Goal 1: Write out the records below word for word, from their first line through the line containing "Open the three-dot".

Supplied text:
------------------------------------------------------------

I mostly agree. I guess you misunderstood what I wrote.
I was double-checking to ensure that you understood that my original comment was addressing only the author's assertion, [0] and that I did not intend to assert that the only way to achieve the same security properties of the current way of doing things was the way things were currently done. :)
> 1. You're eliminating entire classes of root-level processes.
Eh... Given that the way this sort of thing is currently handled is to bind as root, then drop privs and fork, handing the FD to the bound socket to the forked child, nothing competently written ends up running as root that doesn't need to run as root for other reasons. (For example: sshd needs to switch to any user on the system, so it runs as root. Apache only needs to access things that httpd can access, so it runs as httpd.)
Edit:
> 2. You're restricting all other non-root processes from accessing those port(s).
Linux already does this, but in a more general way. If you don't pass SO_REUSEPORT, you can't bind to a port that's already in use. If you do use SO_REUSEPORT, only code with the same EUID as the first code to bind to that port can bind to that port. See [1] for details.
Root-and-drop was a nuance I considered mentioning. There's a lot of incompetent code though. I may have written some of it.
The user-specificity of ports I'm speaking of would require that all access to a port be through a specified UID. Port reuse would only prevent attaching to already active ports. Nothing about keeping an otherwise, say, unused SMTP port 25 from getting snaked, no?
> Root-and-drop was a nuance I considered mentioning. There's a lot of incompetent code though.
And there are many incompetent sysadmins out there. ;) Any system that has admin-configurable rules is bound to be misconfigured by some portion of its userbase.
Not that SELinux's or GRSecurity's MAC systems are easy to configure, but I think that they do a better job of what you're trying to do here than either of us would be likely to do with our first couple of iterations.
> The user-specificity of ports I'm speaking of would require that all access to a port be through a specified UID.
Right. That's obvious. I hope you didn't think that I thought otherwise.
> Nothing about keeping an otherwise, say, unused SMTP port 25 from getting snaked, no?

------------------------------------------------------------

Goal 2: Reproduce the forum thread above word for word, beginning at the words "I mostly agree." and ending after the words "of root-level processes.".

------------------------------------------------------------

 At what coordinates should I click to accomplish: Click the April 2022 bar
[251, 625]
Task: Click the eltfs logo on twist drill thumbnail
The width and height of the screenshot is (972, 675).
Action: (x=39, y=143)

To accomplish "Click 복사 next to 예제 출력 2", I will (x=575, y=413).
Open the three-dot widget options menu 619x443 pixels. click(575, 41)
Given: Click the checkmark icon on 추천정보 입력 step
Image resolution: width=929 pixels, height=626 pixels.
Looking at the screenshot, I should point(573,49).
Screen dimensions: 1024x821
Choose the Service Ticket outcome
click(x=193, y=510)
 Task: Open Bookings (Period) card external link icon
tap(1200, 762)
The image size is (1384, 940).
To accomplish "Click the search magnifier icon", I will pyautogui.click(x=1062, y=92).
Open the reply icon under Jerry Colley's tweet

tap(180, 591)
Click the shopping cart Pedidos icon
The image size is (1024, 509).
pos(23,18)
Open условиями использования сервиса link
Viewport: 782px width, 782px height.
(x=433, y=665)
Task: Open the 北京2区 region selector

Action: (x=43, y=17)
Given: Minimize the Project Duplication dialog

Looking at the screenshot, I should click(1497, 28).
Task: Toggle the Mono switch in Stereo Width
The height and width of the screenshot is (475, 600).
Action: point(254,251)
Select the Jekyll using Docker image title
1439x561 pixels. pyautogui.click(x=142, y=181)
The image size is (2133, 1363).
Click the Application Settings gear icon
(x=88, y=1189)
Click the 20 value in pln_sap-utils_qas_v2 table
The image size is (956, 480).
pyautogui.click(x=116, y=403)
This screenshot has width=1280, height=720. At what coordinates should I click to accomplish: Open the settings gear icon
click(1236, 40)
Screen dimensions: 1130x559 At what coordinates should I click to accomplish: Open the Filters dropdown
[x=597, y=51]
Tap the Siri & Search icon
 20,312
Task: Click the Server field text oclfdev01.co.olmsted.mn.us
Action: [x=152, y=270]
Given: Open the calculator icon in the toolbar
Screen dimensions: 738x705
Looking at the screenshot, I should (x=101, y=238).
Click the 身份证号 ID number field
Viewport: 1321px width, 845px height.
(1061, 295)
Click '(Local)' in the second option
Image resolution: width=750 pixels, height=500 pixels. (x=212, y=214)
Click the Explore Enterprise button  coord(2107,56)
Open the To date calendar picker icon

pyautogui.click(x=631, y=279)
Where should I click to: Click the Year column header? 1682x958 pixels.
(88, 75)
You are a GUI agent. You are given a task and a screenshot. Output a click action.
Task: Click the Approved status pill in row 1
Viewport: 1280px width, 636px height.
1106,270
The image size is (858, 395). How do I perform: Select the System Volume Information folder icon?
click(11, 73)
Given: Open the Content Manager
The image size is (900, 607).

------------------------------------------------------------

Full output 1:
 At what coordinates should I click to accomplish: Click the April 2022 bar
[251, 625]
Task: Click the eltfs logo on twist drill thumbnail
The width and height of the screenshot is (972, 675).
Action: (x=39, y=143)

To accomplish "Click 복사 next to 예제 출력 2", I will (x=575, y=413).
Open the three-dot widget options menu 619x443 pixels. click(575, 41)

Full output 2:
I mostly agree. I guess you misunderstood what I wrote.
I was double-checking to ensure that you understood that my original comment was addressing only the author's assertion, [0] and that I did not intend to assert that the only way to achieve the same security properties of the current way of doing things was the way things were currently done. :)
> 1. You're eliminating entire classes of root-level processes.